[OMPI devel] Major reduction in ORTE

Ralph H Castain Thu, 12 Jul 2007 17:04:09 -0400

Yo all

As we are discussing functional requirements for the upcoming 1.3 release, I
was asked to provide a little info about what is going to be happening to
the ORTE part of the code base over the remainder of this year.


Short answer: there will be a major code revision to reduce ORTE to the
minimum required to support Open MPI. This includes (a) a major design
change away from event-driven programming that will result in the
consolidation of several frameworks and removal of at least two others; and
(b) general cleanup to reduce memory footprint, startup message size, and
other areas.


Longer explanation:

At the beginning of the Open MPI project, it was quickly determined that
nobody (myself perhaps excepted) really wanted to build/maintain the RTE
underpinning Open MPI. We were, after all, primarily interested in MPI.
Hence, we thought it would be a good thing if we could define an RTE that
would be of adequate general interest to attract partners whose primary
focus would be extension and support of the RTE itself.
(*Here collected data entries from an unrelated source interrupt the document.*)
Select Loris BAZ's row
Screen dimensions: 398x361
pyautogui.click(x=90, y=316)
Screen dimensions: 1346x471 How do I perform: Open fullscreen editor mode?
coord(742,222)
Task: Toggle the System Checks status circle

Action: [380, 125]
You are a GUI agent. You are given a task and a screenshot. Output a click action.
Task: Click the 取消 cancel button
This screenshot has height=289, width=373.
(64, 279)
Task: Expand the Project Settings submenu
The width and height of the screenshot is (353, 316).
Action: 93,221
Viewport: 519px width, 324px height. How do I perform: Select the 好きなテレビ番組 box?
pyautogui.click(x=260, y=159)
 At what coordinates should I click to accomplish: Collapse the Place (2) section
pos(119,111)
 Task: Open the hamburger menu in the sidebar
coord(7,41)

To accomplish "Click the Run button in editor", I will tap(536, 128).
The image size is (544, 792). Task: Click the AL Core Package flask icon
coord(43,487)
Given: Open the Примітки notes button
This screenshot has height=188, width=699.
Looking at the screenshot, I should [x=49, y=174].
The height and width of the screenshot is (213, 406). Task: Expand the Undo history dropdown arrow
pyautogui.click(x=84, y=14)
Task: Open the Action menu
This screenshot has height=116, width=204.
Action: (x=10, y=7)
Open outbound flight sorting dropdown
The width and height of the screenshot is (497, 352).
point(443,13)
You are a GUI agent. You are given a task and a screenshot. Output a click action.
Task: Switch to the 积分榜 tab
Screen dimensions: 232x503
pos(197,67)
Well, after several years, it is clear that the original idea isn't going to
work (for a variety of reasons that aren't worth recounting here). We
therefore decided recently that it is time to accept the inevitable, quit
trying to support a more general RTE, and instead spend some effort reducing
the ORTE layer down to its most basic requirements. In particular, we want
to make the code easier to maintain and debug, faster and more scalable for
startup, and less vulnerable to race conditions.
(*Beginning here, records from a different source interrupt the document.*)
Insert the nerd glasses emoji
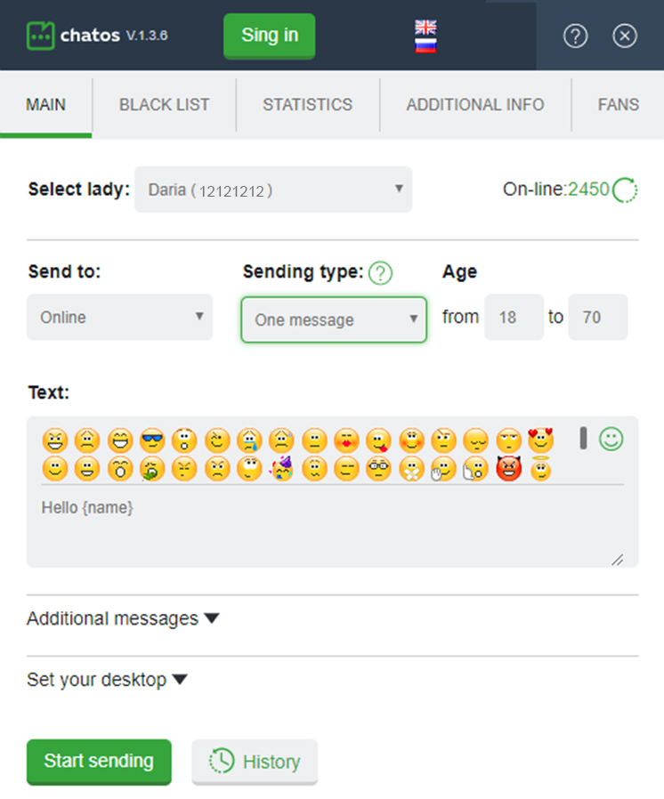The image size is (664, 799). pos(378,469)
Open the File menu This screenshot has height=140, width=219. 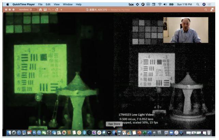click(x=40, y=4)
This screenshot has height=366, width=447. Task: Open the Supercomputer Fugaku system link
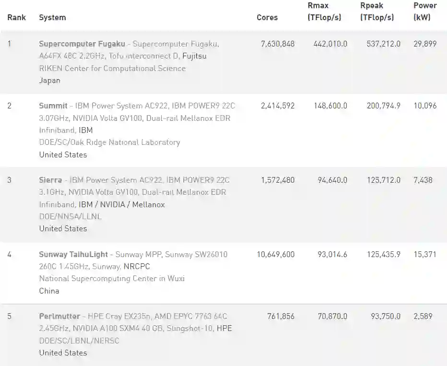[x=82, y=44]
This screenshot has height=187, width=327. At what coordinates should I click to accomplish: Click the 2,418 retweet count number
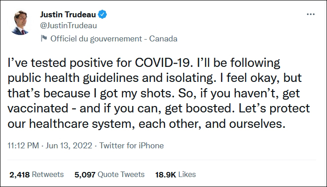(20, 174)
In its essence, the plan consists of the following:

1. remove the cellid from the process name as the code will solely be a
single-cluster system. Other interested parties have offered to provide an
overlayer that will cross-connect Open MPI instances across clusters - we
will work with them to help facilitate the necessary hooks, but won't
duplicate that connectivity internally.

2. remove the RDS framework. All discovery and allocation will be done in a
single step in the RAS. We will revise the RAS to allow better co-existence
of resource manager specified allocations and hostfiles (more on that
later).

3. Eliminate the GPR framework, or at the very least, removal of the
subscribe/trigger functionality from it. We will be moving away from the
current event-driven architecture to reduce our exposure to race conditions
and eliminate the complexity caused by recursive callbacks due to trigger
events. We will explore globalized data storage in simplified arrays as an
alternative to the GPR database - initial tests support the idea, but
further work needs to be done. We know that people like the Eclipse PTP team
need access to certain data - we will work with them to figure out the best
way to do so given the changes to/departure of the GPR.
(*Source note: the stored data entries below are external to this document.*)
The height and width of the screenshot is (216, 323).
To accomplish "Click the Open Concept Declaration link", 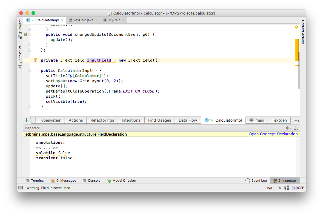I will click(273, 134).
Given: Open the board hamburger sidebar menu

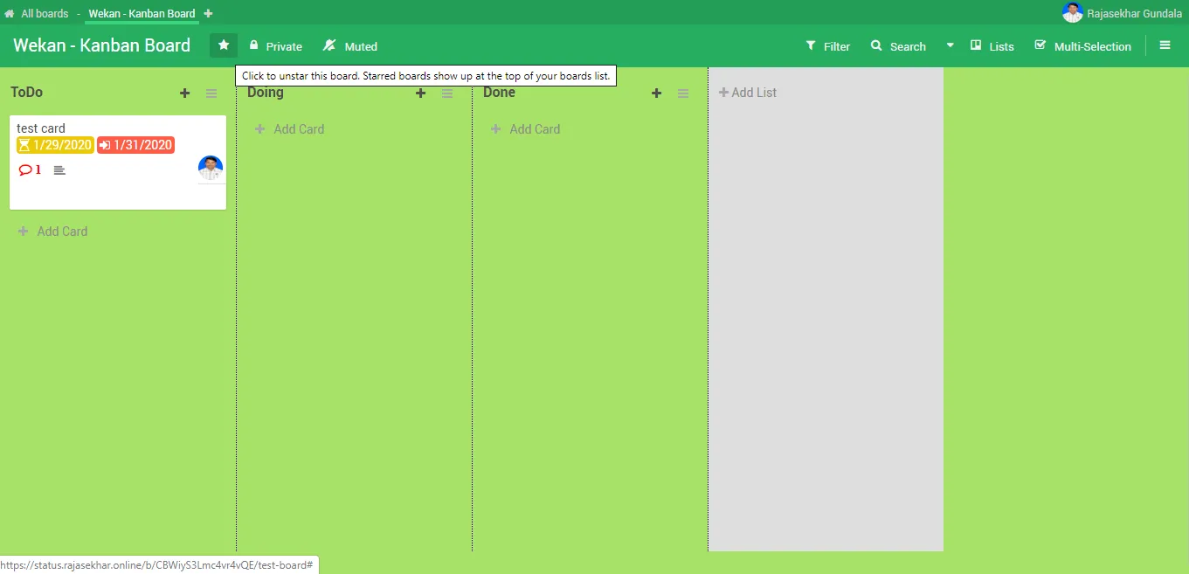Looking at the screenshot, I should (x=1165, y=45).
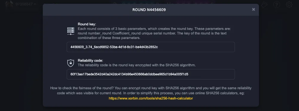299x111 pixels.
Task: Click the caret arrow beside the account number
Action: [x=35, y=4]
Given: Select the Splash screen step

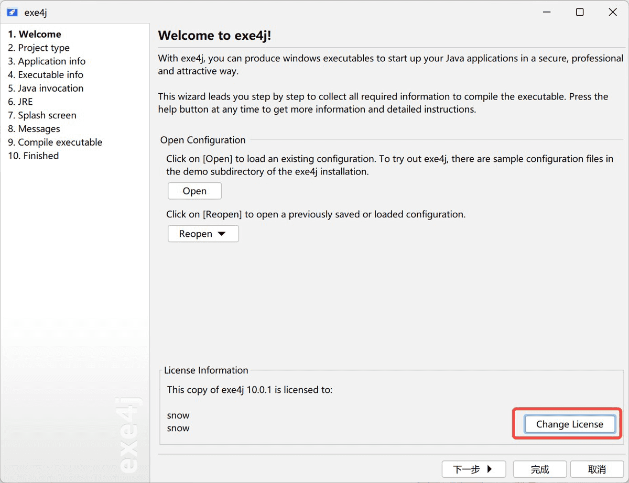Looking at the screenshot, I should click(x=42, y=115).
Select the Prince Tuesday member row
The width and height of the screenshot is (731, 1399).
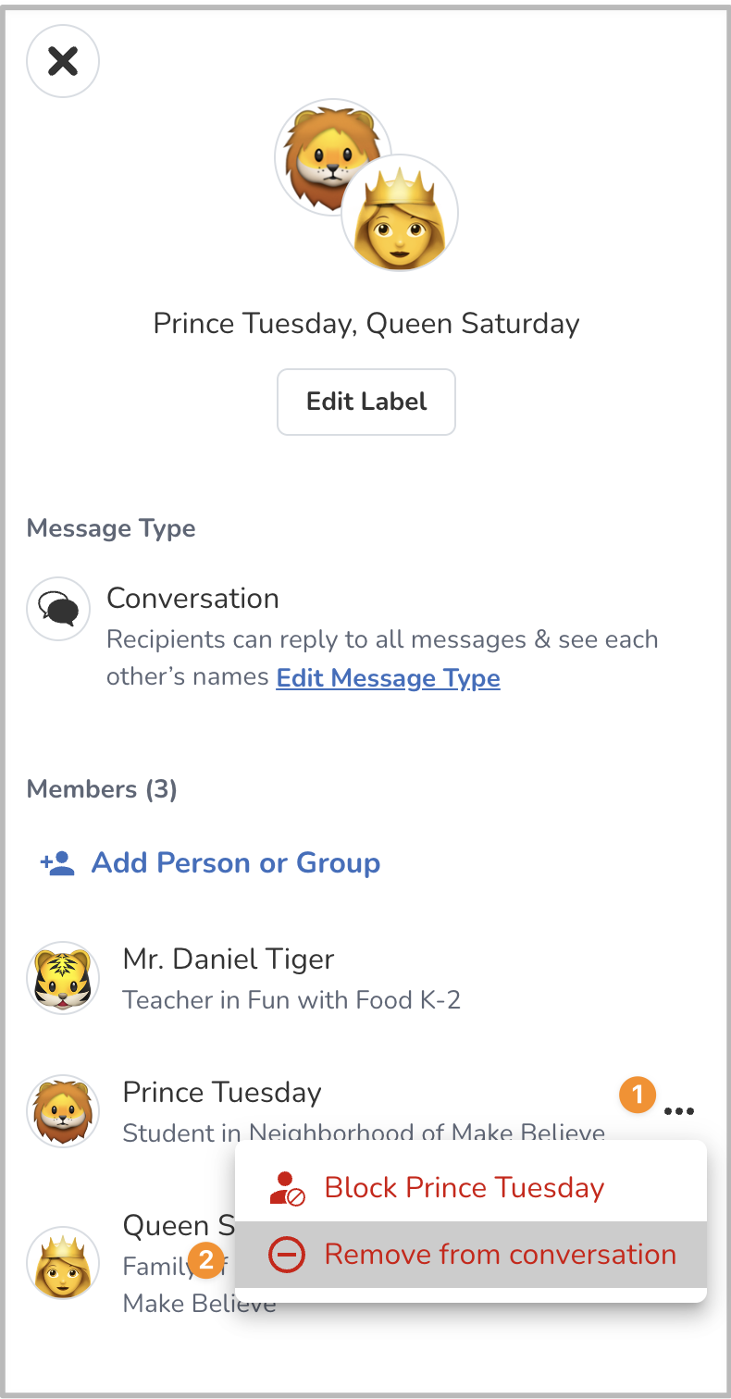[x=222, y=1092]
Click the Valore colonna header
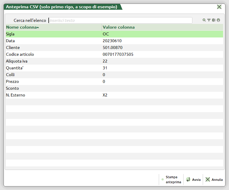This screenshot has height=190, width=229. click(x=119, y=27)
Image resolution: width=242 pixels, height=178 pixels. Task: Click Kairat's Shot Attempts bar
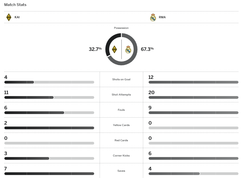click(49, 97)
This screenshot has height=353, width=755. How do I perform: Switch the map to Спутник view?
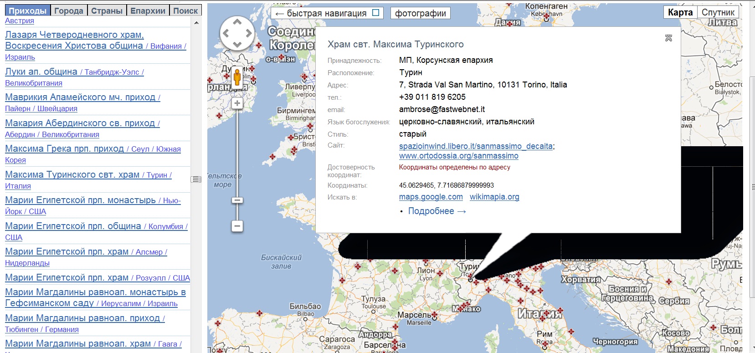pos(718,12)
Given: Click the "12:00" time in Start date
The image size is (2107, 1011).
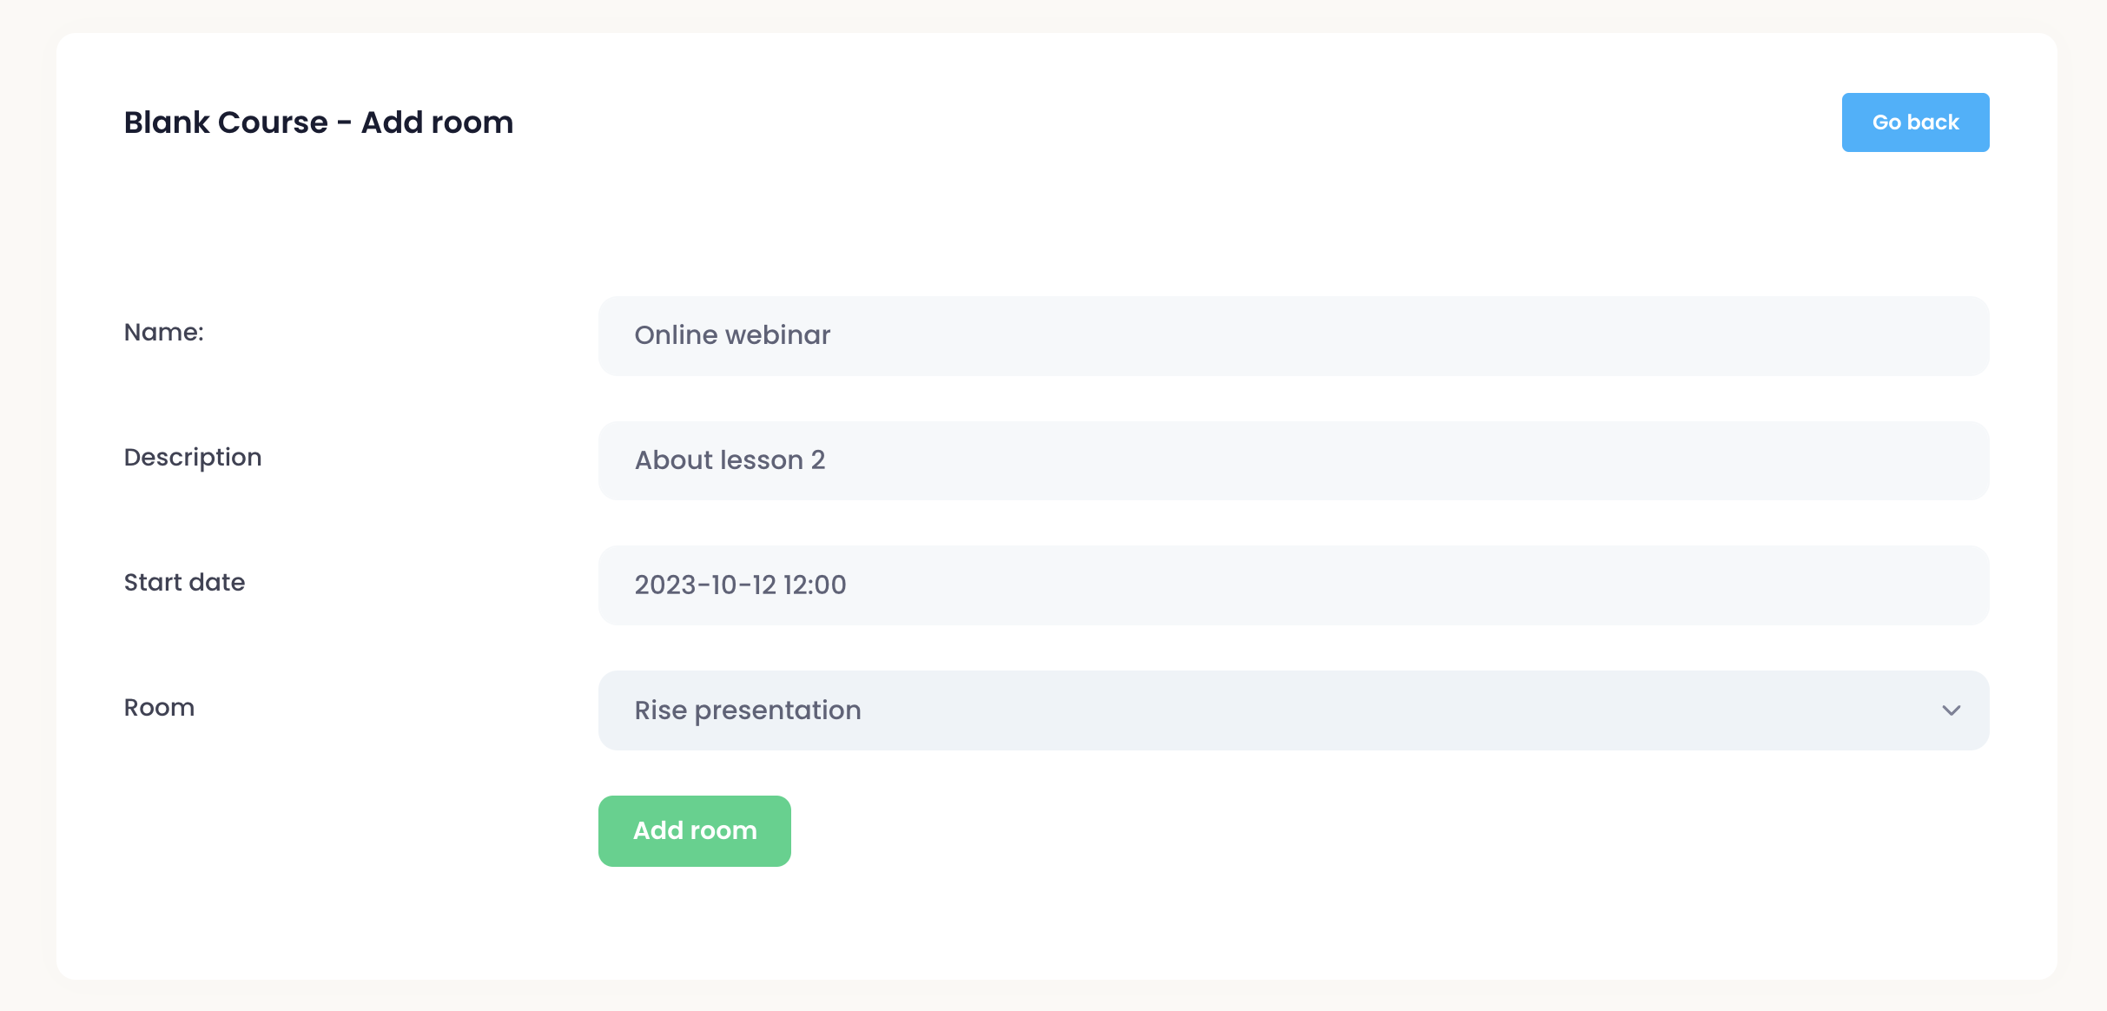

4. Consolidate the NS, PLS, RMGR, and SMR framework functionality into a
single process lifecycle management (PLM) framework. PLM components will
still call the ERRMGR to deal with response to process failures, and will
assume responsibility for storing their own data. The SCHEMA framework will
be eliminated as part of this change. We will move some functions (e.g.,
orte_abort) that are currently in the runtime and util areas into the PLM
components as appropriate.

5. Each framework will have logic in their respective "open" function that
specifically prevents them from performing component_open unless we are on
the HNP. If we are not on the HNP, an #if ORTE_WANT_NO_SUPPORT will force
the use of a "no_op" module that does nothing, but whose return codes will
indicate that an error did not occur. If that is not set, then a proxy
module will be utilized that provides appropriate communications to the HNP
to support remote applications. This will reduce memory footprints (since no
components will be opened) and allow us to simply pass-through MCA params to
all processes while ensuring proper functionality is available. Note that
environments like CNOS may still require special components in some of the
frameworks as the "no_op" may not be suitable for all API functions.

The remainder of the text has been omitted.